_Input data_
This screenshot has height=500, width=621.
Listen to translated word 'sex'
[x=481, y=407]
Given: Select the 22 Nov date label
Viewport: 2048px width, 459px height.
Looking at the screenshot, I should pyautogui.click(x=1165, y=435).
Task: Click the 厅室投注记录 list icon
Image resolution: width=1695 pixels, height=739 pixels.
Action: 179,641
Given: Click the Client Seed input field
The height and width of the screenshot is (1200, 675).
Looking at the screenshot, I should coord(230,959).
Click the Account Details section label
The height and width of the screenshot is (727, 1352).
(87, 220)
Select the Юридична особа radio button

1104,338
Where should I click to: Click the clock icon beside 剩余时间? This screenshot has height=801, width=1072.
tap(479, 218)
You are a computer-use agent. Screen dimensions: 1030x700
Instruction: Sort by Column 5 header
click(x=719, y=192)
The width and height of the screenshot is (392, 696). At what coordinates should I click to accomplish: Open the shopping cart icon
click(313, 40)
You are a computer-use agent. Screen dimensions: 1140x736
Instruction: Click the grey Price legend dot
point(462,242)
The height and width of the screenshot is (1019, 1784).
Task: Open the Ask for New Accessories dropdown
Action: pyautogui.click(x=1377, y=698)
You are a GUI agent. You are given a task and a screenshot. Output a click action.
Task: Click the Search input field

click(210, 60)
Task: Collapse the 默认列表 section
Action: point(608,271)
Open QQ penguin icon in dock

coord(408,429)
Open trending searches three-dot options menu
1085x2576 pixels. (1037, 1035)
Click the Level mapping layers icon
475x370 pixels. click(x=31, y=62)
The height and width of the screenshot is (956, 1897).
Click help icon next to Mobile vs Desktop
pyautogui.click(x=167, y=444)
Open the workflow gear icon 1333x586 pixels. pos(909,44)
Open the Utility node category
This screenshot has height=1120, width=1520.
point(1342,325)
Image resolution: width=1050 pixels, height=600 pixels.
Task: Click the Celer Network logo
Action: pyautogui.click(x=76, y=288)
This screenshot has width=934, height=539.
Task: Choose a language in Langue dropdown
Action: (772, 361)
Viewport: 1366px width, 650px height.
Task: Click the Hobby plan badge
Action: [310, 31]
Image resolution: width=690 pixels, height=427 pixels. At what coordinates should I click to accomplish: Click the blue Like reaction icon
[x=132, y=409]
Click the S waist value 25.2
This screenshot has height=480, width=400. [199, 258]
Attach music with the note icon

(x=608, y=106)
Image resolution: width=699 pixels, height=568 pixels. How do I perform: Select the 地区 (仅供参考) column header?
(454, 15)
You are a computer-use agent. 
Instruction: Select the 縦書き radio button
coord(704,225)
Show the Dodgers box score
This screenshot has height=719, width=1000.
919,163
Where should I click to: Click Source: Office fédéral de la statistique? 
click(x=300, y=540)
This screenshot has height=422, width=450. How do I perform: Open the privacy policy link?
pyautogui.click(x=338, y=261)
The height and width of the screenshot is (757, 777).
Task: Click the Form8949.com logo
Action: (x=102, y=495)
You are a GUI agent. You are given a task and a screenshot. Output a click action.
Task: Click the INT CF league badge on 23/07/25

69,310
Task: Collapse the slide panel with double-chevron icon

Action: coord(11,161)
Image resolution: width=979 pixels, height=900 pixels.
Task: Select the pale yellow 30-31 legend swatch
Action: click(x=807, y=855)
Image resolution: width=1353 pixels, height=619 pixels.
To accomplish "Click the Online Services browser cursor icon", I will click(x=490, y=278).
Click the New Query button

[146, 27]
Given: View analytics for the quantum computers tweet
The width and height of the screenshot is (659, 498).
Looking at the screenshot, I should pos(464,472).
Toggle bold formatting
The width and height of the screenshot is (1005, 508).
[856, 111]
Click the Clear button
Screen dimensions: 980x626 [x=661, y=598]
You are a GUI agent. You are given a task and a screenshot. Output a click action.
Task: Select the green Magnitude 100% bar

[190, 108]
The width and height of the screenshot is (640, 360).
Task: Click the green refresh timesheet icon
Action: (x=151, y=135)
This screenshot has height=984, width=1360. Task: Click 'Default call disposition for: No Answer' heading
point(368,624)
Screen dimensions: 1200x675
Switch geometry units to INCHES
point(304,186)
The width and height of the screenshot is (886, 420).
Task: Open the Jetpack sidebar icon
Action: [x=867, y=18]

_Task requirements_
Your response should consist solely of the lines from the one containing "Task: Select the green Magnitude 100% bar" to the end of the entries, both ends included, exactly as they appear.

_Result of the exercise_
Task: Select the green Magnitude 100% bar

[190, 108]
The width and height of the screenshot is (640, 360).
Task: Click the green refresh timesheet icon
Action: (x=151, y=135)
This screenshot has height=984, width=1360. Task: Click 'Default call disposition for: No Answer' heading
point(368,624)
Screen dimensions: 1200x675
Switch geometry units to INCHES
point(304,186)
The width and height of the screenshot is (886, 420).
Task: Open the Jetpack sidebar icon
Action: [x=867, y=18]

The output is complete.